The political dimension — and why authorities may fear retreat
The hunger-strike is not only a medical crisis, but a political one.
Conceding to even one demand — bail, restored communication, independent monitoring — could be interpreted as a crack in the proscription of Palestine Action, a government decision already under judicial review. The Home Secretary is politically invested in maintaining a hard line; Downing Street has tied the PA ban to national security and foreign policy alignment with Israel.
A death in custody, however, could prove politically catastrophic.
Not just morally — but legally.
Muted mainstream press, growing international concern
Coverage has so far been led by independent outlets, activist media and legal observers.
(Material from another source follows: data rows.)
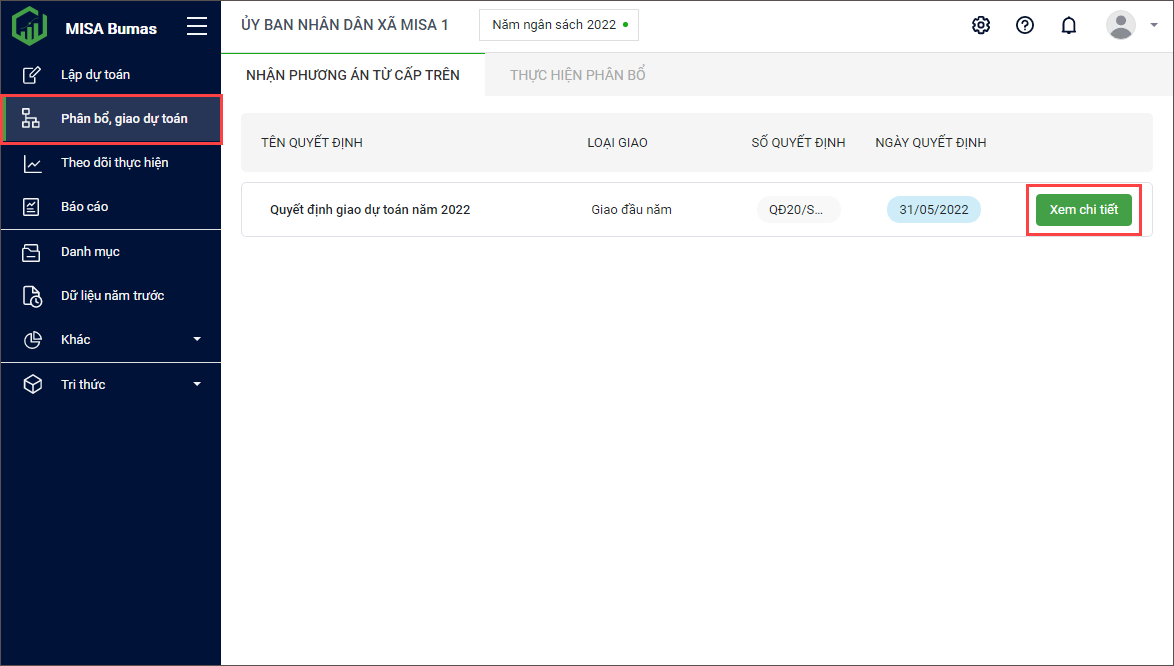Open user account dropdown avatar
Image resolution: width=1174 pixels, height=666 pixels.
pos(1121,26)
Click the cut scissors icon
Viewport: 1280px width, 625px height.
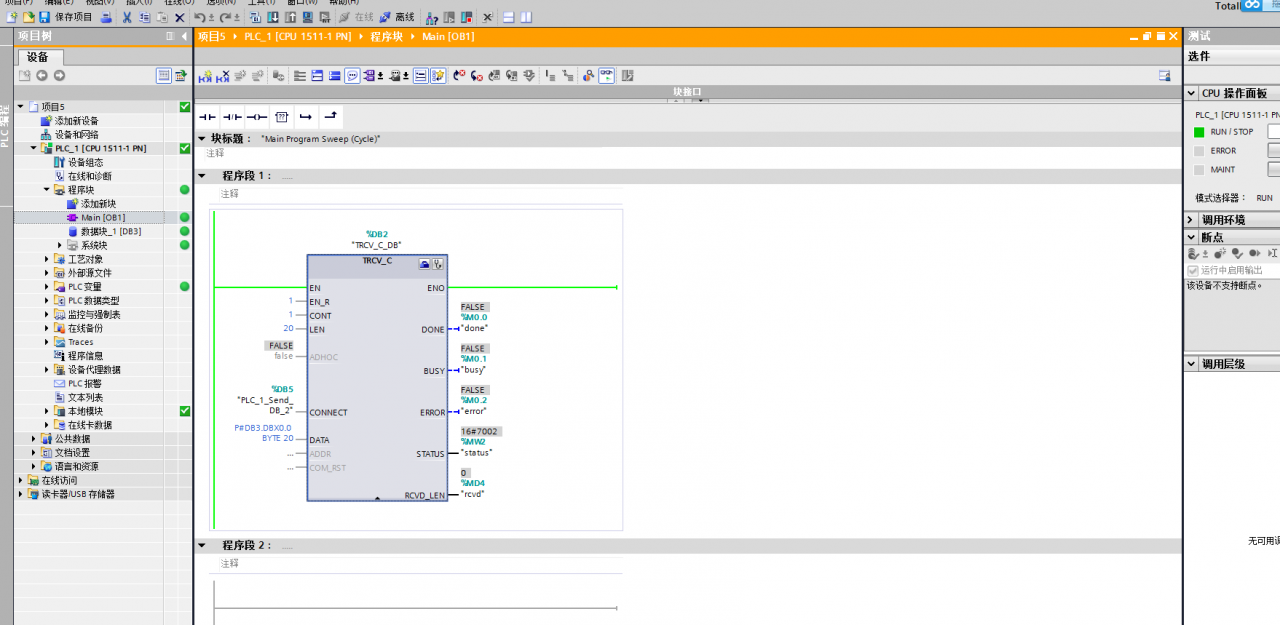click(127, 17)
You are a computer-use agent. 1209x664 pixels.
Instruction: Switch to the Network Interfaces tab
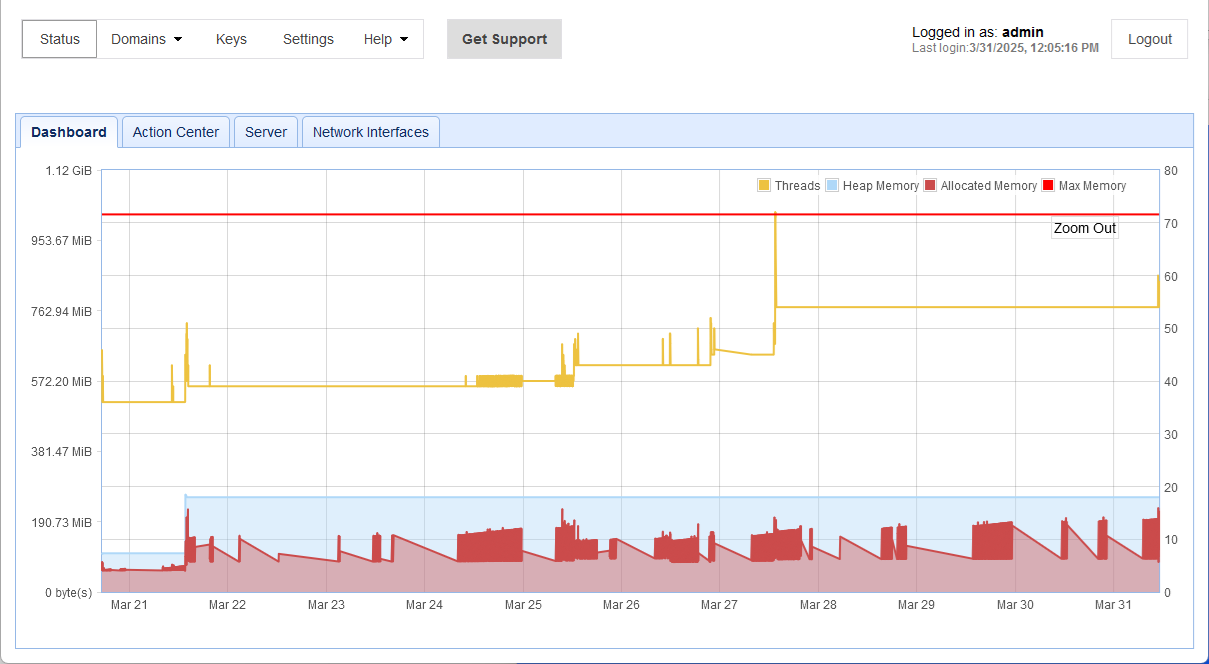click(371, 132)
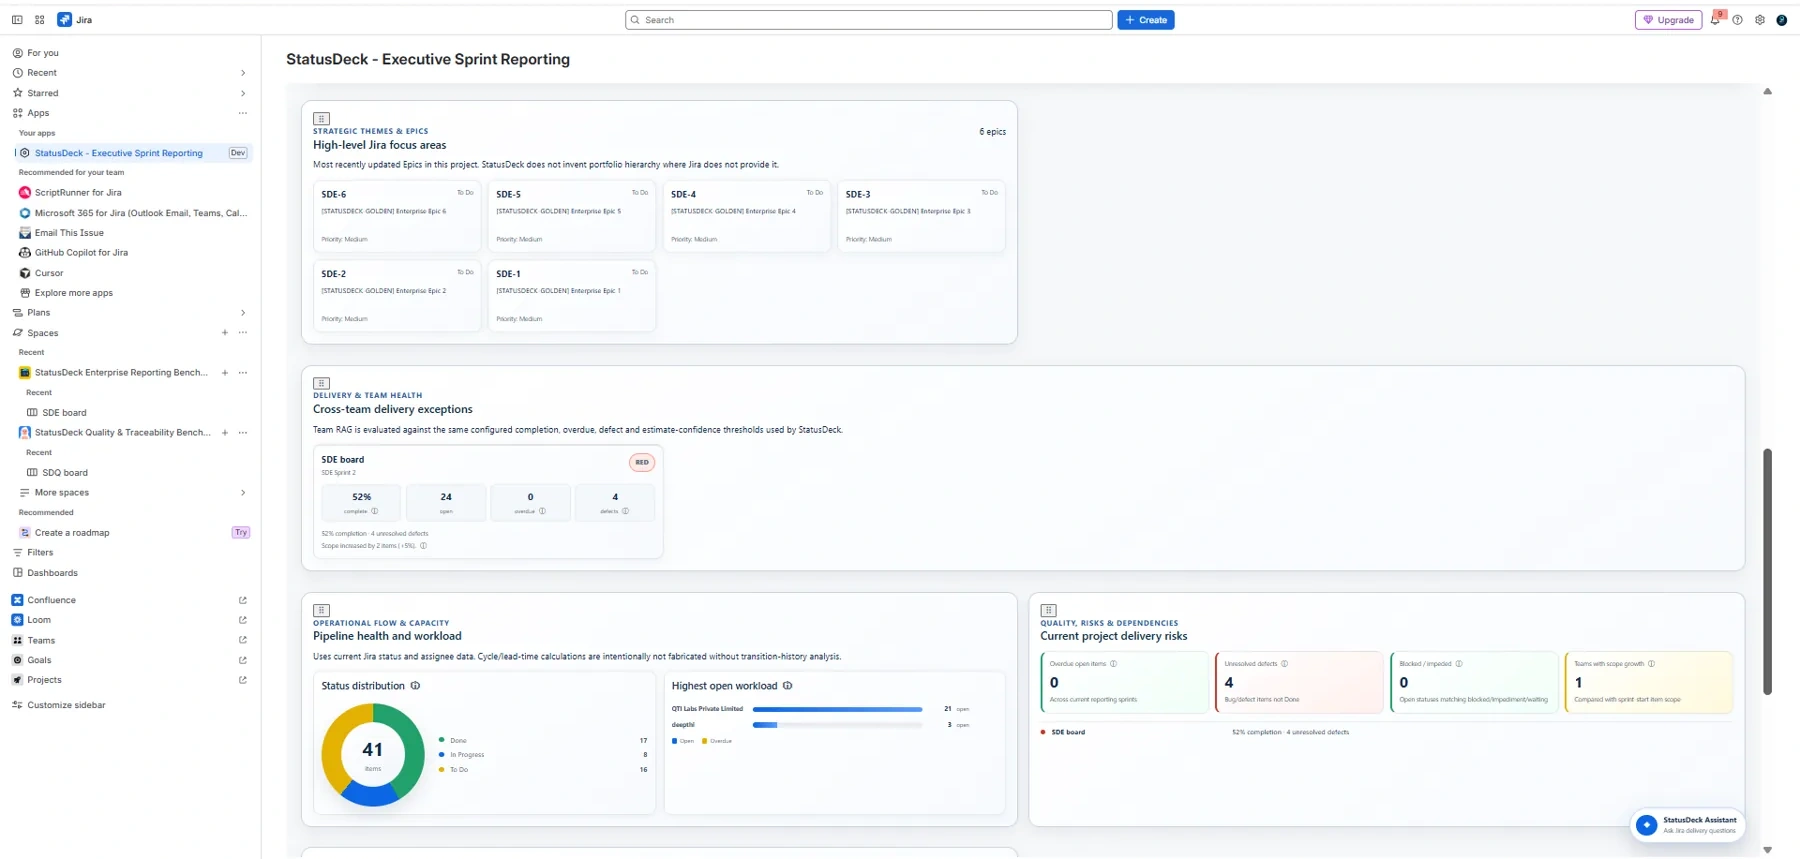Open the SDE-6 epic card
The image size is (1800, 859).
pos(397,216)
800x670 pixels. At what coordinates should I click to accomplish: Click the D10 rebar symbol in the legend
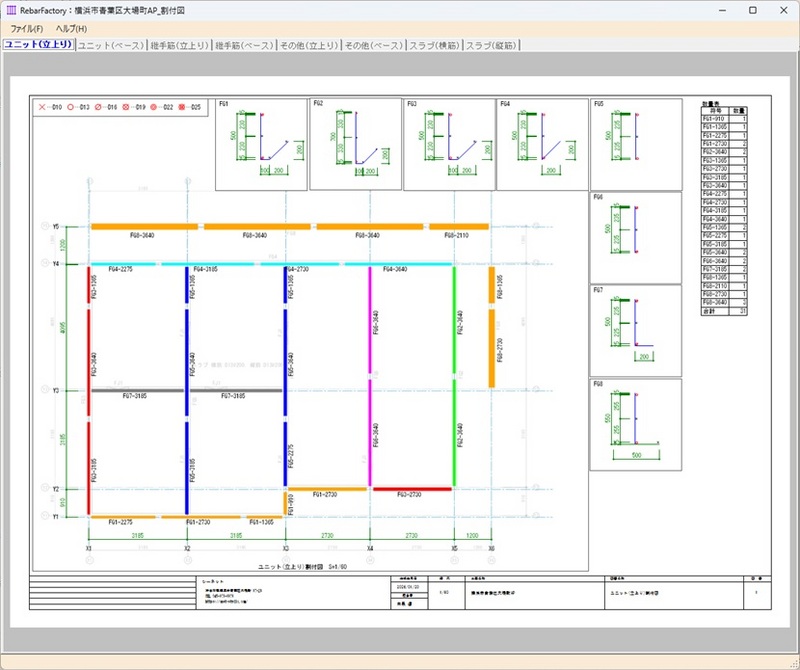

Major newspapers have touched the story only when court hearings forced visibility. For supporters, this is a media blackout; for editors, it is a legal tightrope.
But international human-rights organisations are now watching — quietly, but closely.
If another prisoner collapses, silence will be harder to sustain.
What happens next
With at least one striker hospitalised and others reportedly nearing the same threshold, the next days are decisive. NHS England must either acknowledge the doctors’ letter and intervene — or choose not to.
The consequences of both decisions are historic.
| If NHS intervenes | If NHS does not intervene |
|---|---|
| Transfer to medical wards likely | Risk of death increases |
| Government pressure mounts | Legal scrutiny intensifies |
| Proscription debate escalates | State culpability probable |
Britain now faces a test of law, medicine and conscience.
The hunger-strikers have made their bodies the battleground.
Doctors have sounded the alarm.
The state must decide whether it listens — or watches.